## What to work on
The whole listing is to be written out again exactly; the pictures are not.
-- Opening Marker --
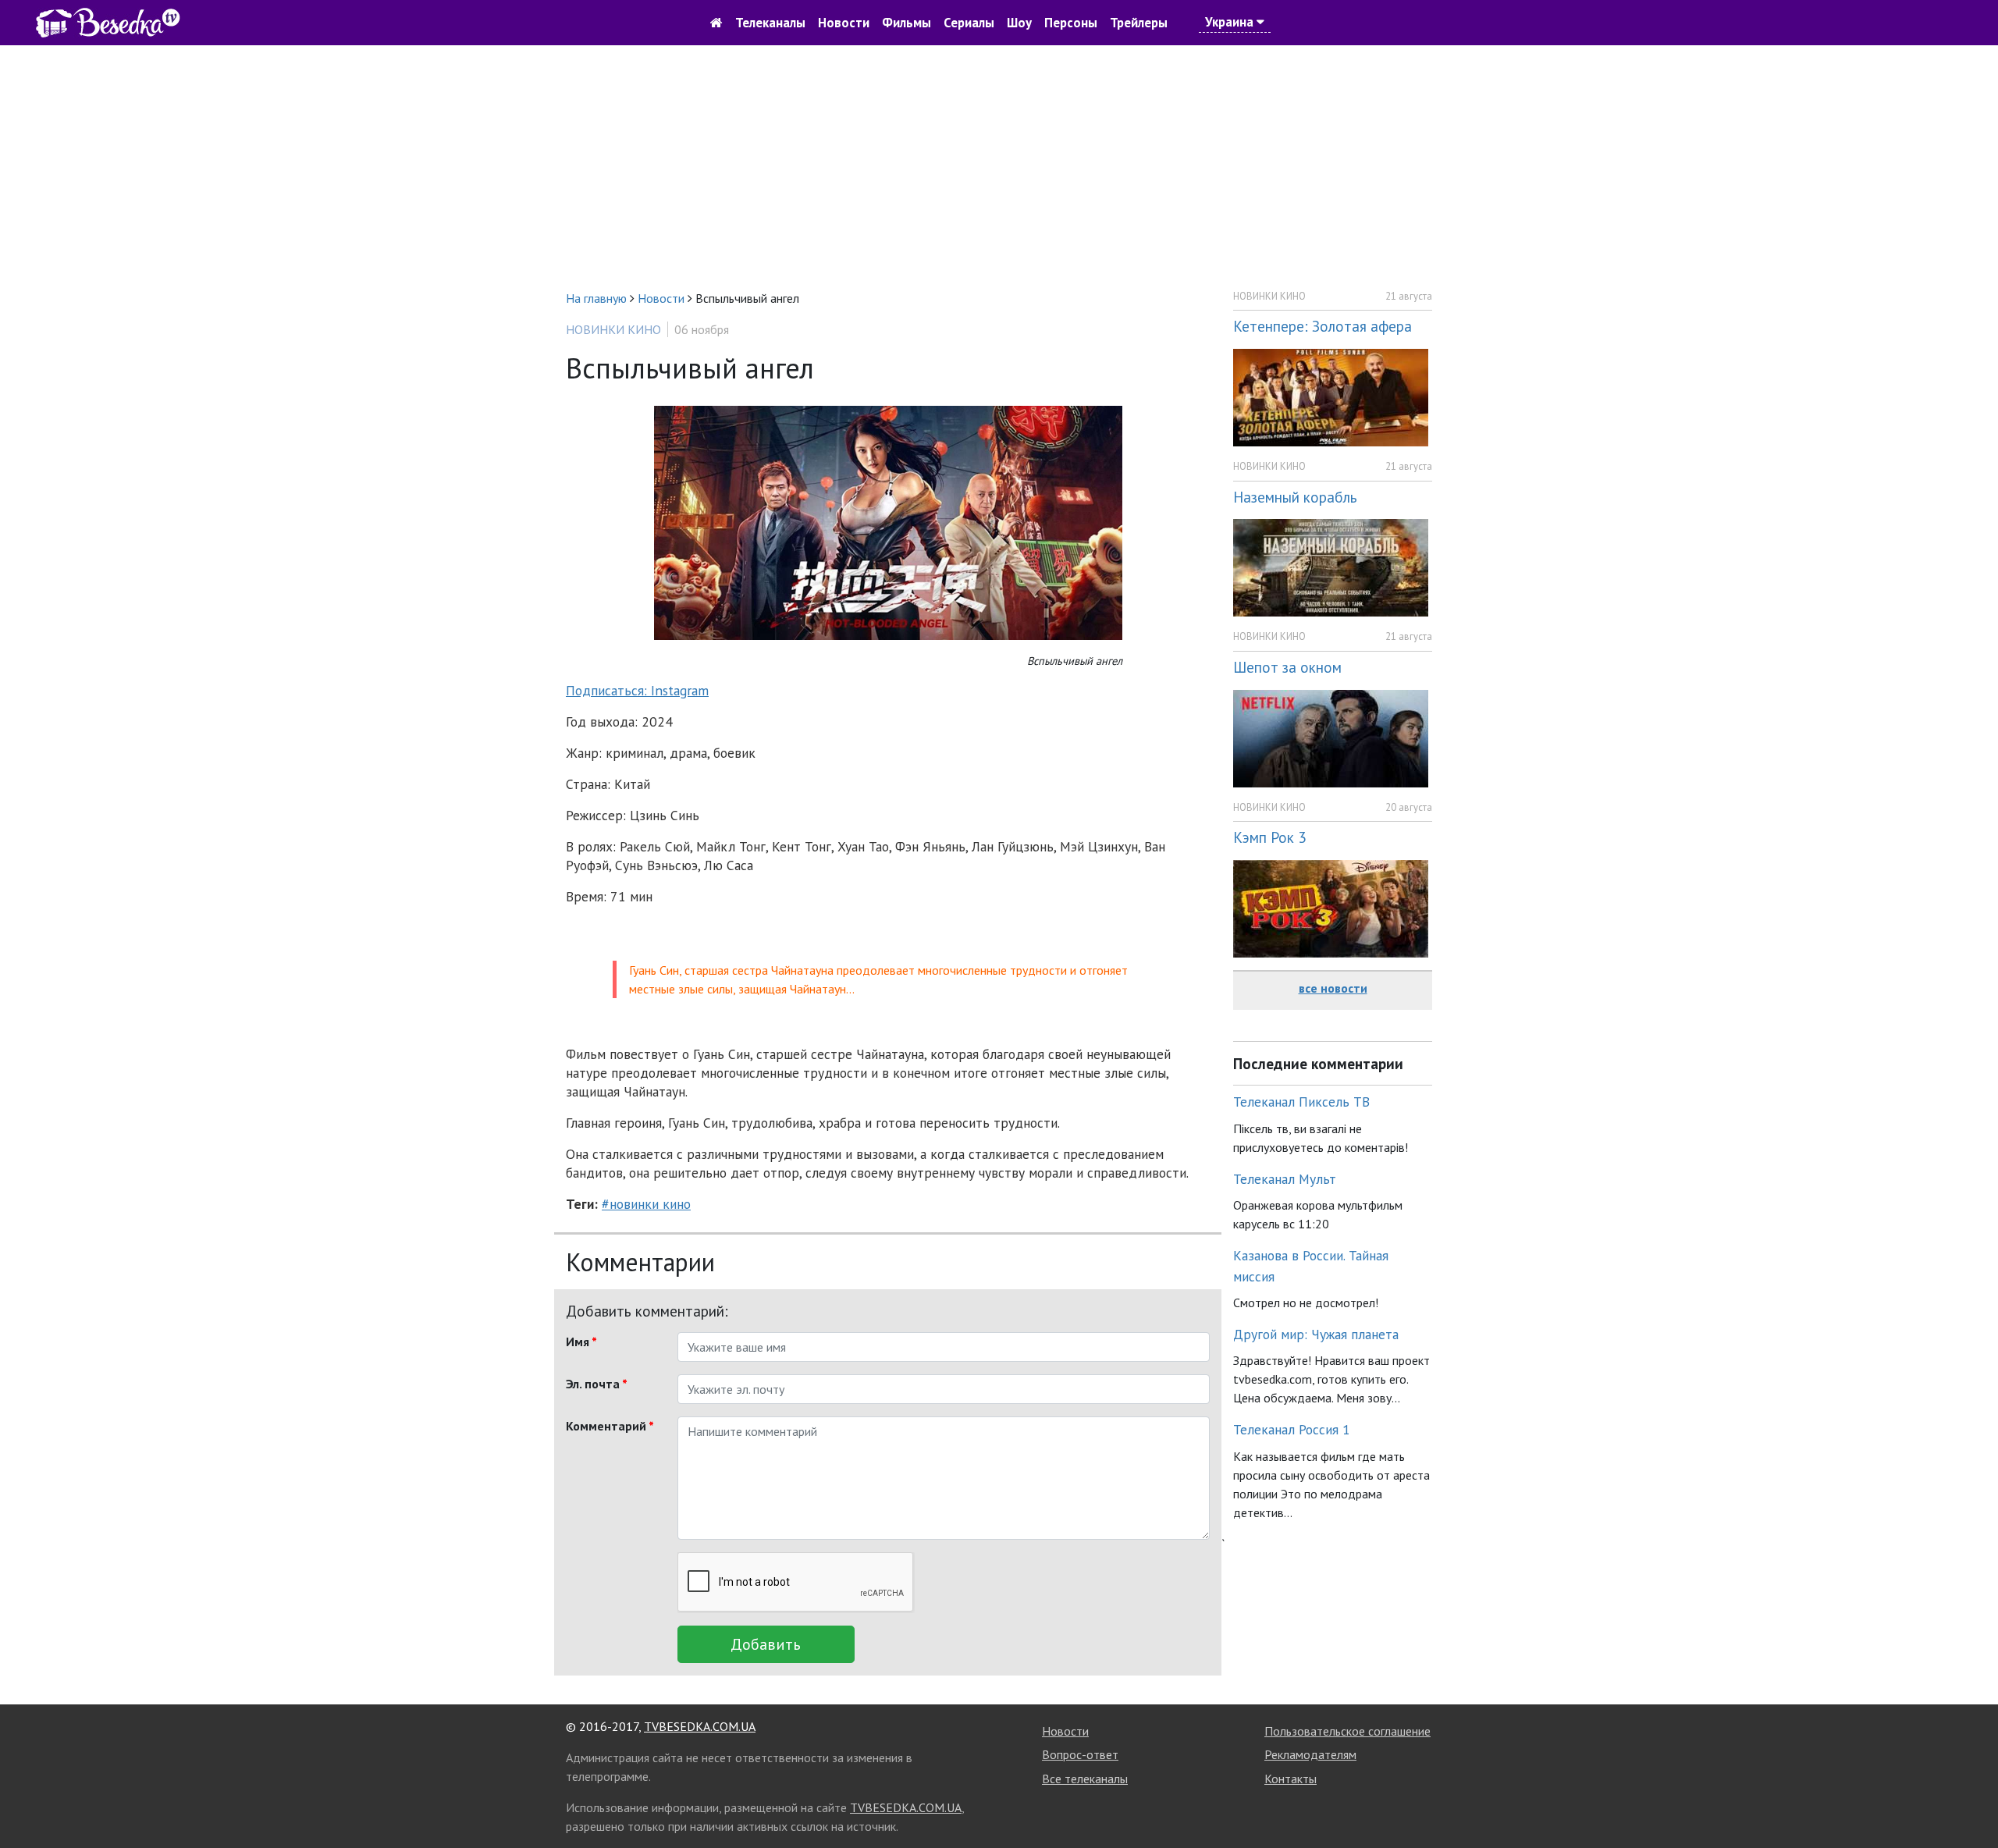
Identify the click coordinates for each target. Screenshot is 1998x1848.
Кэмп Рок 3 (1269, 837)
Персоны (1070, 22)
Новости (843, 22)
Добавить (766, 1644)
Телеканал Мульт (1284, 1179)
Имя (581, 1341)
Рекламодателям (1310, 1754)
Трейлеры (1139, 22)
-- Closing Marker --
## Exercise result
Identify the click coordinates for each target. Screenshot is 1998x1848.
Кэмп Рок 3 (1269, 837)
Персоны (1070, 22)
Новости (843, 22)
Добавить (766, 1644)
Телеканал Мульт (1284, 1179)
Имя (581, 1341)
Рекламодателям (1310, 1754)
Трейлеры (1139, 22)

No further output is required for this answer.